## begin Items
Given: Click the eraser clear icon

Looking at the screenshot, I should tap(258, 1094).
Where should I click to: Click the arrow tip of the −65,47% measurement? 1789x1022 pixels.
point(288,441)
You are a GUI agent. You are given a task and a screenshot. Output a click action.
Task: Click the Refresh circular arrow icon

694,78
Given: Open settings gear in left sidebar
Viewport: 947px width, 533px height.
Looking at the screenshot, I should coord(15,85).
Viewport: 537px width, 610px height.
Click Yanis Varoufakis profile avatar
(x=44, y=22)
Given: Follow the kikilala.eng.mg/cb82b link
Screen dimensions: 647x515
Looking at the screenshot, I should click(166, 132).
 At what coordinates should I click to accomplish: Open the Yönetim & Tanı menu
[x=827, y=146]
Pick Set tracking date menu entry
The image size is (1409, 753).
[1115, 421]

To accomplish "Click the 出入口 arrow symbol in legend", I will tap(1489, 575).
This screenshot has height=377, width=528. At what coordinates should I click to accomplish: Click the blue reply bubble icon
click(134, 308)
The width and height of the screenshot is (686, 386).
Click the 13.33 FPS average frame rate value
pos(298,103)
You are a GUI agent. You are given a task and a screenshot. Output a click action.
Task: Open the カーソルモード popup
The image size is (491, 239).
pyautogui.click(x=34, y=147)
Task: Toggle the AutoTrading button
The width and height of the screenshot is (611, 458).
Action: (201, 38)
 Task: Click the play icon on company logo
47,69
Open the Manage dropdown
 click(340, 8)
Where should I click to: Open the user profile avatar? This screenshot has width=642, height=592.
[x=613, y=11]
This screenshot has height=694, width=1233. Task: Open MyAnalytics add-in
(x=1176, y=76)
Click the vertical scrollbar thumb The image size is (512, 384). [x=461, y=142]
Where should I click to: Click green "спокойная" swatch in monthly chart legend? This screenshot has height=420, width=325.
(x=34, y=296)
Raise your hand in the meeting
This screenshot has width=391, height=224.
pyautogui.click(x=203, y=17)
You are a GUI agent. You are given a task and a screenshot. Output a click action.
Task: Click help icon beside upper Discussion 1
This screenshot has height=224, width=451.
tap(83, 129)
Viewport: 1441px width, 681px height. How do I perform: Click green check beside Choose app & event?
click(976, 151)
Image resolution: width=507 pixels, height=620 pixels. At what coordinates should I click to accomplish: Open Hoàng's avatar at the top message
## end Items
### What you have to do
Rewrite all of the records above, replacing each occurrence of "Viewport" with "Window" and leaving everything else unchanged.

### Exercise output
Given: Click the eraser clear icon

Looking at the screenshot, I should tap(258, 1094).
Where should I click to: Click the arrow tip of the −65,47% measurement? 1789x1022 pixels.
point(288,441)
You are a GUI agent. You are given a task and a screenshot. Output a click action.
Task: Click the Refresh circular arrow icon

694,78
Given: Open settings gear in left sidebar
Window: 947px width, 533px height.
Looking at the screenshot, I should coord(15,85).
Window: 537px width, 610px height.
Click Yanis Varoufakis profile avatar
(x=44, y=22)
Given: Follow the kikilala.eng.mg/cb82b link
Screen dimensions: 647x515
Looking at the screenshot, I should click(166, 132).
 At what coordinates should I click to accomplish: Open the Yönetim & Tanı menu
[x=827, y=146]
Pick Set tracking date menu entry
The image size is (1409, 753).
[1115, 421]

To accomplish "Click the 出入口 arrow symbol in legend", I will tap(1489, 575).
This screenshot has height=377, width=528. At what coordinates should I click to accomplish: Click the blue reply bubble icon
click(134, 308)
The width and height of the screenshot is (686, 386).
Click the 13.33 FPS average frame rate value
pos(298,103)
You are a GUI agent. You are given a task and a screenshot. Output a click action.
Task: Open the カーソルモード popup
The image size is (491, 239).
pyautogui.click(x=34, y=147)
Task: Toggle the AutoTrading button
The width and height of the screenshot is (611, 458).
Action: (201, 38)
 Task: Click the play icon on company logo
47,69
Open the Manage dropdown
 click(340, 8)
Where should I click to: Open the user profile avatar? This screenshot has width=642, height=592.
[x=613, y=11]
This screenshot has height=694, width=1233. Task: Open MyAnalytics add-in
(x=1176, y=76)
Click the vertical scrollbar thumb The image size is (512, 384). [x=461, y=142]
Where should I click to: Click green "спокойная" swatch in monthly chart legend? This screenshot has height=420, width=325.
(x=34, y=296)
Raise your hand in the meeting
This screenshot has width=391, height=224.
pyautogui.click(x=203, y=17)
You are a GUI agent. You are given a task and a screenshot. Output a click action.
Task: Click help icon beside upper Discussion 1
This screenshot has height=224, width=451.
tap(83, 129)
Window: 1441px width, 681px height. How do I perform: Click green check beside Choose app & event?
click(976, 151)
Image resolution: width=507 pixels, height=620 pixels. At what coordinates should I click to accomplish: Open Hoàng's avatar at the top message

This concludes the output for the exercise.